Angus and Julia Stone - "Angus and Julia Stone"

Par Scred | le 07/08/2014 | Les autres articles sur le Folk

Si loins, si proches
Voilà quatre ans de cela, un tandem improbable d’australiens folkeux, à mi-chemin entre hippies hirsutes et passionarias branchés ont commis l’irréparable, un album parfait que tout le monde a aimé… Du hardos velu au fan d’électro en passant par le quidam sans étiquette jusqu’à ma mère, une seule écoute de « Down The Way » suffisait généralement à rendre quiconque accro.
Angus and Julia Stone - "Angus and Julia Stone" Angus & Julia Stone, le frère surfeur exilé dans une ferme perdue au milieu de nulle part, faisant probablement pousser des chèvres en élevant des tomates et la sœur échappée d’un rêve coupable d’une Vivian Westwood qui aurait couché avec Woody Allen, n’ont pourtant rien en commun, si ce n’est des gênes et un amour de la musique qui jusqu’à présent, s’exprimait à contrecœur.
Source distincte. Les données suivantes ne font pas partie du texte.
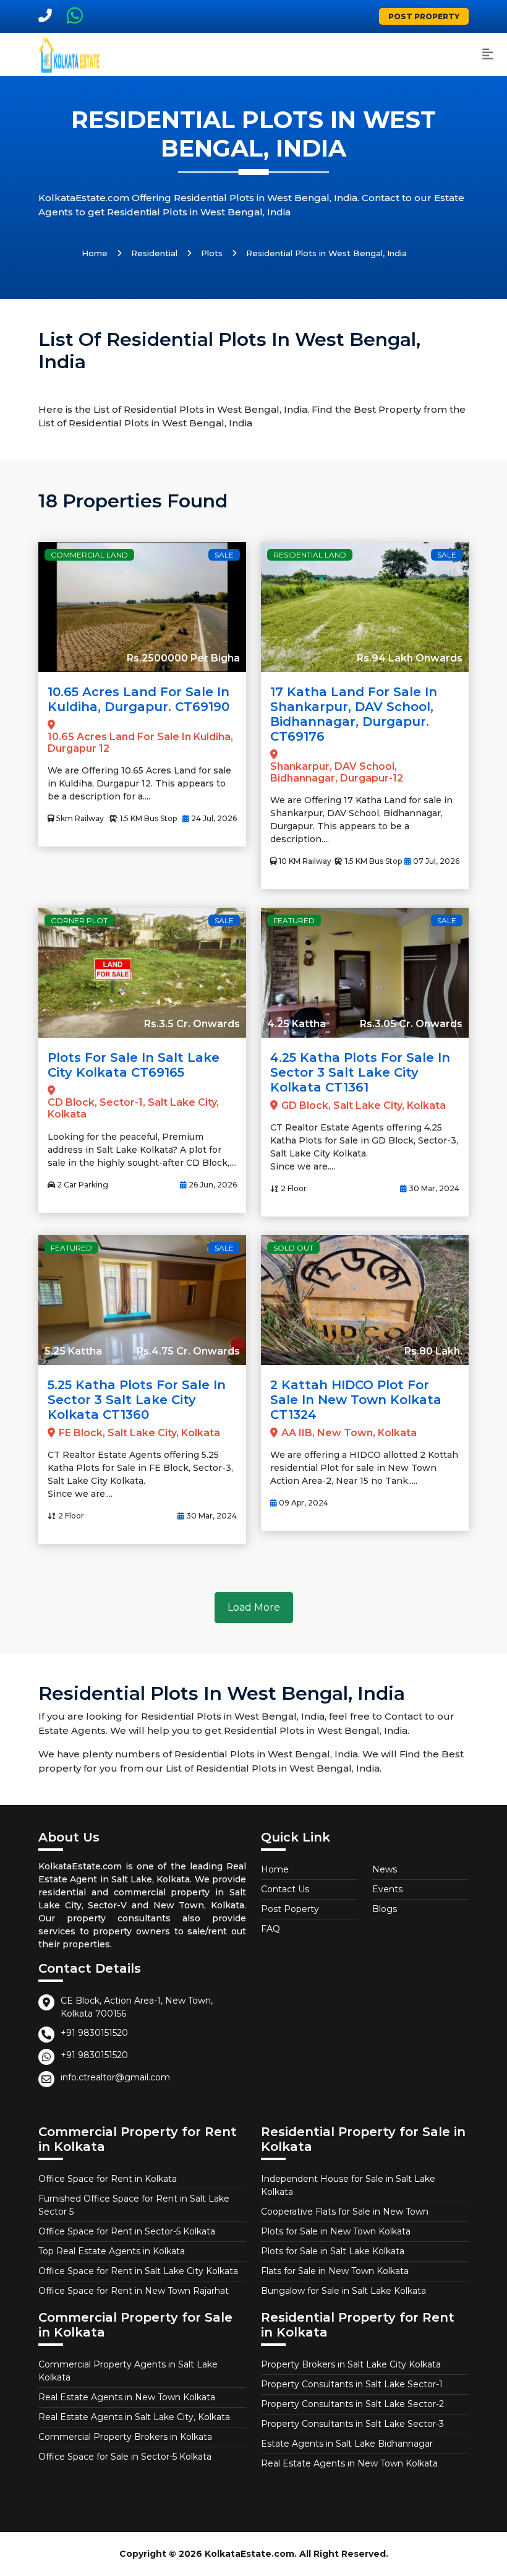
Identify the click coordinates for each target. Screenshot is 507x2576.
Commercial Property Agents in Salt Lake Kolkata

En effet, séparés très jeunes par les aléas de la vie, leurs retrouvailles et premières collaborations (trois albums doux amers indispensables) n’étaient en fait pas autre chose que cela, des collaborations, chacun amenant ses propres chansons que l’autre sublimait par son interprétation. Conséquence de quoi, sans faire de bruit, la fratrie a tout naturellement opté pour des carrières solos et ce malgré leur succès grandissant en tant que groupe.

On est comme ça chez les Stone, libres.

Sauf que voilà, quand un producteur comme Rick Rubin a une idée en tête, le moins que des artistes puissent faire, c’est de l’écouter… Car en effet, l’homme qui a façonné Slayer, pratiquement inventé les Beastie Boys et ressuscité Johnny Cash avait un projet pour notre duo, un véritable album écrit à quatre mains pour la première fois, juste histoire de voir. Après tout, qu’est-ce que ça coûte ?

Inutile de préciser que le résultat est à la hauteur des espérances du maître, bluffant les auteurs eux-mêmes… Si l’on retrouve la douce mélancolie sucrée qui caractérise le groupe depuis ses débuts, cet album éponyme nous propose pour la première fois une véritable interaction, un dialogue entre le frère et la sœur qui était jusqu’ici limité à des chœurs communs. Désormais, Angus et Julia Stone chantent ensemble, se répondent (« Heart Beats Slow », « Wherever You Are ») et explorent un style plus abouti, moins uniforme et plus électrique à la fois.

Si des titres comme « My Word For It », « From The Stalls » ou « Get Home » ne changeront pas la face du monde, ils le rendent certainement plus agréable à regarder, particulièrement si vous jetez un œil par la vitre du pick up mental qui vous transporte le long de la côte californienne où cet album a vu le jour.

Et puis il y a quelques tentatives inattendues, comme ce « Death Defying Acts », clairement l’œuvre de Julia qui plonge dans un registre situé entre Portishead et Morcheeba ou encore l’excellent « Grizzly Bear », premier single extrait de l’album et pur bijou americana, brillant d’évidence et immédiatement addictif.

De toute évidence, on en a pas encore fini avec Angus et Julia Stone, même s’il est à peu près certain que nos deux rossignols de l’hémisphère sud ne lâcheront pas leurs carrières solos pour autant, il y a fort à parier que cet album sera le point de départ d’un nouveau regard sur leur aventure familiale… Au final, tout le monde va y gagner, nous les premiers.